Iyer is looking forward to collaborating with Srikrishnan S, a percussionist who was on the cajon. A student of ghatam player Vikku Vinayakram, Srikrishnan is quitting his IT job to join a music school. Srikrishnan’s cajon playing has attracted as many people as another member, Chandar K’s violin solos of A R Rahman’s songs.

Chandar specialises in incorporating violins into the trance music he makes. “I rely heavily on computers for producing music, but I had been looking for someone to do the vocals. I am looking forward to collaborating with the ones I have met here,” he says.

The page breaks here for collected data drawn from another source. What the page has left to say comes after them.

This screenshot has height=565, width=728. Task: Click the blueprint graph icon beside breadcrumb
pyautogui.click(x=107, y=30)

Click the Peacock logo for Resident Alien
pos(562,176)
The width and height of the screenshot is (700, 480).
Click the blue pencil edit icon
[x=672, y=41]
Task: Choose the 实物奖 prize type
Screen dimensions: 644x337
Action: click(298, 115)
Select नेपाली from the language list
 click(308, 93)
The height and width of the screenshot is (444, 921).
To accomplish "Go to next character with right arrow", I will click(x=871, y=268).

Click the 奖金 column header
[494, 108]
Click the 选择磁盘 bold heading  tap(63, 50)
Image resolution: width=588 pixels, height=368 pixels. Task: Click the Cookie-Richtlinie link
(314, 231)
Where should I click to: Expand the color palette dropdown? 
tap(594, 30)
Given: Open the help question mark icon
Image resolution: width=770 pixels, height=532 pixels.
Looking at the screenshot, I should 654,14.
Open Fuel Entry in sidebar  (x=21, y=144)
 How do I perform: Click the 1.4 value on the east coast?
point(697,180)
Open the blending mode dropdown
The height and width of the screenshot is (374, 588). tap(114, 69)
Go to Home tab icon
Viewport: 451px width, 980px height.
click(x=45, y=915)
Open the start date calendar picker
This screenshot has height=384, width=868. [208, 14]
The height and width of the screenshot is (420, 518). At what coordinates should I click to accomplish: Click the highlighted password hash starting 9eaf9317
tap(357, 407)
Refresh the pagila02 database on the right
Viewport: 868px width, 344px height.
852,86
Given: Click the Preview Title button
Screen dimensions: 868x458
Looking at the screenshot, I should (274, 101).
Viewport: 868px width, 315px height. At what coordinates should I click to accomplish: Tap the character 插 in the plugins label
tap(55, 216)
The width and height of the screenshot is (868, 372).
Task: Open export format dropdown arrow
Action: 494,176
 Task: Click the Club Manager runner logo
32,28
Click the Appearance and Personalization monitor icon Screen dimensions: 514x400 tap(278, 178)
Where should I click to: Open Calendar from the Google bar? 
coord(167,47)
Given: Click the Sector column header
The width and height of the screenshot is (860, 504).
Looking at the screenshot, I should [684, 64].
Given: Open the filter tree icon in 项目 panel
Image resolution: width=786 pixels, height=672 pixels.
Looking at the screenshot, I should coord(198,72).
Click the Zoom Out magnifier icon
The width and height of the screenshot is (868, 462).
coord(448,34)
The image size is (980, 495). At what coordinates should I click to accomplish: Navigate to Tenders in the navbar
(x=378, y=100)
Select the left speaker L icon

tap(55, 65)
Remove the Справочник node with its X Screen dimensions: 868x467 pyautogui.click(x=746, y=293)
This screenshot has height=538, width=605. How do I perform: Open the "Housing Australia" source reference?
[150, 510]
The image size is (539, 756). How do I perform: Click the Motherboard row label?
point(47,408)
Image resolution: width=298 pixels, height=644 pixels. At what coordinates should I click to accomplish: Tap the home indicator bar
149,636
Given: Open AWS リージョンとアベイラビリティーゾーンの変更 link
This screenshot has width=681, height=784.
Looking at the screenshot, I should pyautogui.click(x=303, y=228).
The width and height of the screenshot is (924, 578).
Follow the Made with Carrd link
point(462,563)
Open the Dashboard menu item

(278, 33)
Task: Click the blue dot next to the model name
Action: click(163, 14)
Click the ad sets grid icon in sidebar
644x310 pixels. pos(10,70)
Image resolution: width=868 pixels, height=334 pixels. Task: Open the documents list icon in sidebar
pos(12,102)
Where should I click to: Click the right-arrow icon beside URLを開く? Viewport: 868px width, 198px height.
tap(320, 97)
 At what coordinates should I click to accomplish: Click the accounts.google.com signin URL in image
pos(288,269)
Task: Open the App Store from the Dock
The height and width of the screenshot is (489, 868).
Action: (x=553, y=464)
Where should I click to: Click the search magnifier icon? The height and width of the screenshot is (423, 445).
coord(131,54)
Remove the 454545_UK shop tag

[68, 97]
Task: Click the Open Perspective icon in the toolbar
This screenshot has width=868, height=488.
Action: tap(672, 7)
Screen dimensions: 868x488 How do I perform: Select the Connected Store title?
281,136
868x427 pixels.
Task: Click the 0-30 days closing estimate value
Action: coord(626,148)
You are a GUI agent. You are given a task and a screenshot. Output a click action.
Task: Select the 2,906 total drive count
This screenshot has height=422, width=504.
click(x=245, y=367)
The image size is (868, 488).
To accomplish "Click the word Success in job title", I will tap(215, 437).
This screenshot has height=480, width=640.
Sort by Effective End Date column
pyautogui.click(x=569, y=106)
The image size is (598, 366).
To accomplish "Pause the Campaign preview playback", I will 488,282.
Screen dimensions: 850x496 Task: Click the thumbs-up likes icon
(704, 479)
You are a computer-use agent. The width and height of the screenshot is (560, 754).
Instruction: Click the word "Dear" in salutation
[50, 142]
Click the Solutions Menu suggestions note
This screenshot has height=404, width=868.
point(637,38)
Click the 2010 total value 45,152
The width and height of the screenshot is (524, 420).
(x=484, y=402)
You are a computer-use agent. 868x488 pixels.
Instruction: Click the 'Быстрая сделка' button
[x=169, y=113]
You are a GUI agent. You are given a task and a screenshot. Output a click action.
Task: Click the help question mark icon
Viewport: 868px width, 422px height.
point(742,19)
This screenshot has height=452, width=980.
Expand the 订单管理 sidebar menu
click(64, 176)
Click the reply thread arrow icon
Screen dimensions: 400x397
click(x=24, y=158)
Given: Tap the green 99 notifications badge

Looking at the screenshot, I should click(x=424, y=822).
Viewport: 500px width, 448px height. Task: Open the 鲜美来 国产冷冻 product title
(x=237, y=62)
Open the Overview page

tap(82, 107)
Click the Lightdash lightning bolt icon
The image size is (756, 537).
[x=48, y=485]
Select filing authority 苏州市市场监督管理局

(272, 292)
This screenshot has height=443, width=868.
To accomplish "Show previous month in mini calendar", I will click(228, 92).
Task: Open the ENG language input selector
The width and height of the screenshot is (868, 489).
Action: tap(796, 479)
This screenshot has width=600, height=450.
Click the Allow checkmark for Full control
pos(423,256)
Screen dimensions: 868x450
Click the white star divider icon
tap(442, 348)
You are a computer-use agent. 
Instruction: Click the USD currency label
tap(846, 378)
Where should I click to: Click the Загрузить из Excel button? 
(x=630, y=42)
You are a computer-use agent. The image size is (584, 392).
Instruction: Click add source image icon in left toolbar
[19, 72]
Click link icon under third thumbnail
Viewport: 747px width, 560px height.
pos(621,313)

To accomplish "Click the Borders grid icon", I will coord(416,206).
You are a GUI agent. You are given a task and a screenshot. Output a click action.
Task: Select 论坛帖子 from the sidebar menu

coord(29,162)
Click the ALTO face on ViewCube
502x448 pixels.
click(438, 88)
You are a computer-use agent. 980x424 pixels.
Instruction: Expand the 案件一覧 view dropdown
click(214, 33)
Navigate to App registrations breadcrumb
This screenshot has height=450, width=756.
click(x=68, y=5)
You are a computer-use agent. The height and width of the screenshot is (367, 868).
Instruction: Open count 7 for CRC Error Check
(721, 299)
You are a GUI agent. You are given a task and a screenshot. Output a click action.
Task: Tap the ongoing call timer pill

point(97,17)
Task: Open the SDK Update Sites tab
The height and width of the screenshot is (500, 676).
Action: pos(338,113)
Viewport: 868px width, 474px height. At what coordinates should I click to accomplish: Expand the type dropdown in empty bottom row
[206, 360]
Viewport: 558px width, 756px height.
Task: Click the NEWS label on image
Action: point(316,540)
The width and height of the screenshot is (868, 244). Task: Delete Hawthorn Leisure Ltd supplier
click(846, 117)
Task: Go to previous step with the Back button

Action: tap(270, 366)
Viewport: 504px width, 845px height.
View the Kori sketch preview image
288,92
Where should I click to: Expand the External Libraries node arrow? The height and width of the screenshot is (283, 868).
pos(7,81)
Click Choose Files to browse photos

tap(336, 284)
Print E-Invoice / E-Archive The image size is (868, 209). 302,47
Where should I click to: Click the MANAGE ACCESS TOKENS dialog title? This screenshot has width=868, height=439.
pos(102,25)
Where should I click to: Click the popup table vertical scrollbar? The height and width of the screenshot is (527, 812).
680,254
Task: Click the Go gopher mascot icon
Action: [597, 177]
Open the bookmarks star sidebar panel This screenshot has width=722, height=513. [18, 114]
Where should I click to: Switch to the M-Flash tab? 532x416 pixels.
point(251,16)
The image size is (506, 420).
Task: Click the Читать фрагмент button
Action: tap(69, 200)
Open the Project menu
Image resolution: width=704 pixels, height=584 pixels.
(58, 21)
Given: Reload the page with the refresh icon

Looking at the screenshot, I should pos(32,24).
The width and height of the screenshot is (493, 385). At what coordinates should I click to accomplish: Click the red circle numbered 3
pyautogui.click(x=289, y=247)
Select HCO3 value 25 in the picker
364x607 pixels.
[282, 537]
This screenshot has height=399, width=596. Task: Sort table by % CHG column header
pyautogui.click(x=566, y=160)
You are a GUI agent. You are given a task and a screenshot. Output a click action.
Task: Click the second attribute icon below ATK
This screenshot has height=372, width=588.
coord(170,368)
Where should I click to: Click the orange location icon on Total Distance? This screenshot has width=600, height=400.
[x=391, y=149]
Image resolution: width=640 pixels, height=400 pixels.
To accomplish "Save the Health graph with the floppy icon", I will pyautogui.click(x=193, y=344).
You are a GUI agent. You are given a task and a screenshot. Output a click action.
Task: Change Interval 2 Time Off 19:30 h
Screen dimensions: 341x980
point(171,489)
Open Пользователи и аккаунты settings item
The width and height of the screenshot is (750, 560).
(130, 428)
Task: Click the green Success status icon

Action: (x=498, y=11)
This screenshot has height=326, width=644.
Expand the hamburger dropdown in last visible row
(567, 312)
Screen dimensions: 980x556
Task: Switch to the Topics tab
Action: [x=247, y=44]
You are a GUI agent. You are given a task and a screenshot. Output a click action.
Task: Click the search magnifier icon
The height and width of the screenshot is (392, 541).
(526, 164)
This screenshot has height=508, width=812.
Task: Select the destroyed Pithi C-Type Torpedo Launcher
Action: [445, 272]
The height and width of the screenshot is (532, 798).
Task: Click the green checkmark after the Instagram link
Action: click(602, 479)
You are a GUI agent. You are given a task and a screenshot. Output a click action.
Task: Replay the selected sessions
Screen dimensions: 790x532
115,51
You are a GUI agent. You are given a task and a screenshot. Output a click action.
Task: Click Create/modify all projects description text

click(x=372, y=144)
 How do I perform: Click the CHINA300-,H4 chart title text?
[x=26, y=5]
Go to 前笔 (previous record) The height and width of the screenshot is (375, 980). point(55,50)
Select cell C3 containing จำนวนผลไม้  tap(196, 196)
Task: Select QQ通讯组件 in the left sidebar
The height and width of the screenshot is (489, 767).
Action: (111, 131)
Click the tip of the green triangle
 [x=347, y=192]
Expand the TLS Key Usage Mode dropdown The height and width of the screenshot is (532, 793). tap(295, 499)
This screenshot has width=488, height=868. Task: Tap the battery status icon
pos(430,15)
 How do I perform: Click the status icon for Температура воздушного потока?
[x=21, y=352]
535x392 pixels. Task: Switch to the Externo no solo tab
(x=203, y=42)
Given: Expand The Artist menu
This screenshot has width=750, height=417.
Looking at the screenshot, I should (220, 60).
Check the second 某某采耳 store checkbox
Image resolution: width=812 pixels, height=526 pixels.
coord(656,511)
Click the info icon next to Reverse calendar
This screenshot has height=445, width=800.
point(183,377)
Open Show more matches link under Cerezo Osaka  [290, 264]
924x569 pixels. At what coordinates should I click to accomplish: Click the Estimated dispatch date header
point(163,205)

Mathur’s friends were struggling indie artistes during their college days. Mathur, freshly out of college, started Trooze in June 2017 to help them out. “We collaborate with venues in the city to provide a platform for artistes to meet and also for bands to play gigs.”

Trooze also helps musicians who have collaborated through it in making videos and marketing them. However, as startups go, this one is barely breaking even. “As of now, we try not to ticket events. Financing the sound systems is a challenge then,” says Mathur. He is hoping things might change with the introduction of an app he is working on. “The app will act as a connecting platform for indie musicians exclusively,” he says.

You don’t know where you might find your soulmate, but a bandmate? Perhaps, this could be the place.

(The startup will be hosting another event on April 7 at 6.30 pm at the Urban Desi House in Thoraipakkam, where the bands Aatma and VadaChennai Paiyan will perform.)